Justice  /  Antecedent

In 1917, Columbia’s Clampdown Remade the Antiwar Movement

When police raided Columbia University in May, commentators drew parallels to the 1968. But the school’s hostility to the antiwar movement traces back to 1917.

At the end of this past academic year, Columbia University called in police to suppress peaceful protests in support of Palestine and in opposition to US complicity in Israel’s war on Gaza. Over one hundred students were arrested. Observers were quick to point out the similarities between this crackdown and an earlier one that took place on Columbia’s campus fifty-six years ago in response to the Vietnam War.

Police arrested 700 protesters in 1968, and 130 students and four faculty members were injured. It is tempting to see that year, which shares an identical calendar with 2024, as the lone precursor to the present. But the university’s militant opposition to antiwar activists has a much longer history that goes all the way back to 1917. Then the university’s trustees, with the approval of Columbia president Nicholas Butler, fired antiwar professors as the authorities arrested, hauled off, and imprisoned Columbia students who opposed the war and the draft. In response to the firing of his colleagues, Charles Beard, the university’s most popular and famous professor, resigned in protest over suppression of free speech, making the events a national scandal.

The Coming of the War

How had it come to this? In 1912, another Ivy League college professor and former president of Princeton University, Woodrow Wilson, had become president of the United States.
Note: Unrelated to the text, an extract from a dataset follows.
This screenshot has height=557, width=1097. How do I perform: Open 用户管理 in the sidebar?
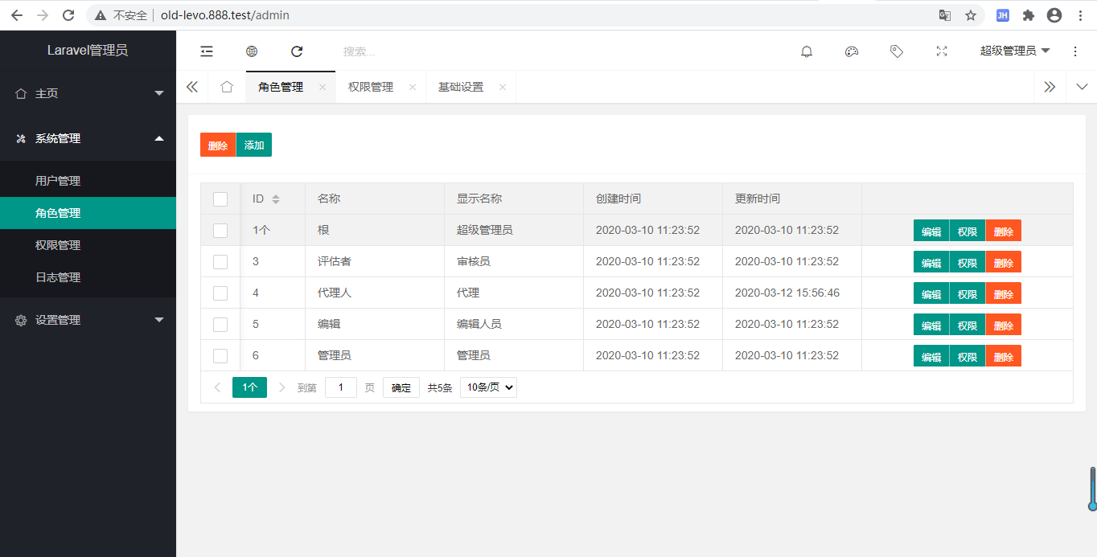(x=58, y=181)
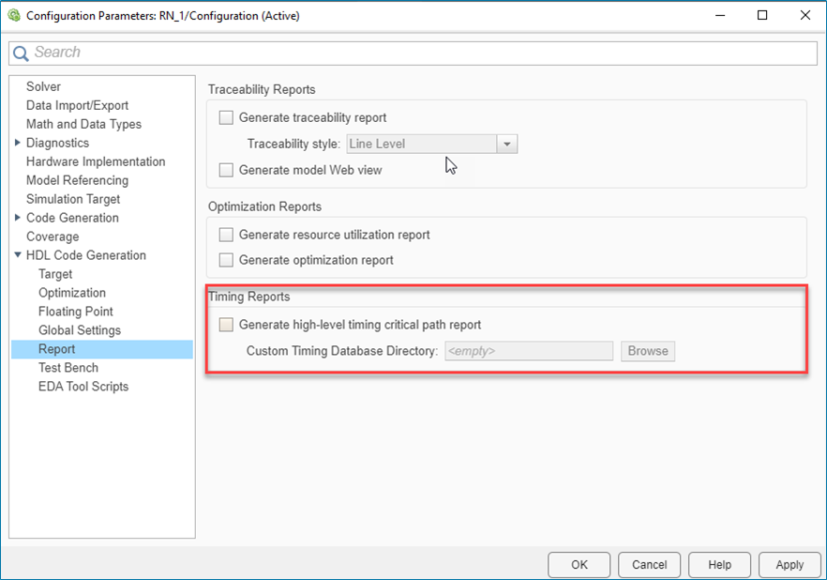
Task: Open the Test Bench settings page
Action: click(68, 368)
He was a conservative Democrat and a racist advocate of segregation who had a progressive domestic economic agenda, most famously his support for and signing of the Revenue Act of 1913 that established the income tax. After World War I had broken out in August of 1914 in Europe, Wilson ran for his second term on the slogans “He Kept Us Out of War” and “America First,” won the election, and took office in 1916.

A month later, however, Wilson broke off relations with Germany, claiming he wanted no conflict, but it was clear he intended for the United States to join the Entente (England, France, Russia, Italy, and Japan) and fight the Central Powers (Germany, Austria-Hungary, the Ottoman Empire, and Bulgaria). In response, the Socialist Party of America (SPA), which at that time had over 80,000 members, and whose presidential candidate, Eugene V. Debs, received almost one million votes in 1916, issued a powerful denunciation of Wilson, opposing US entry into the war.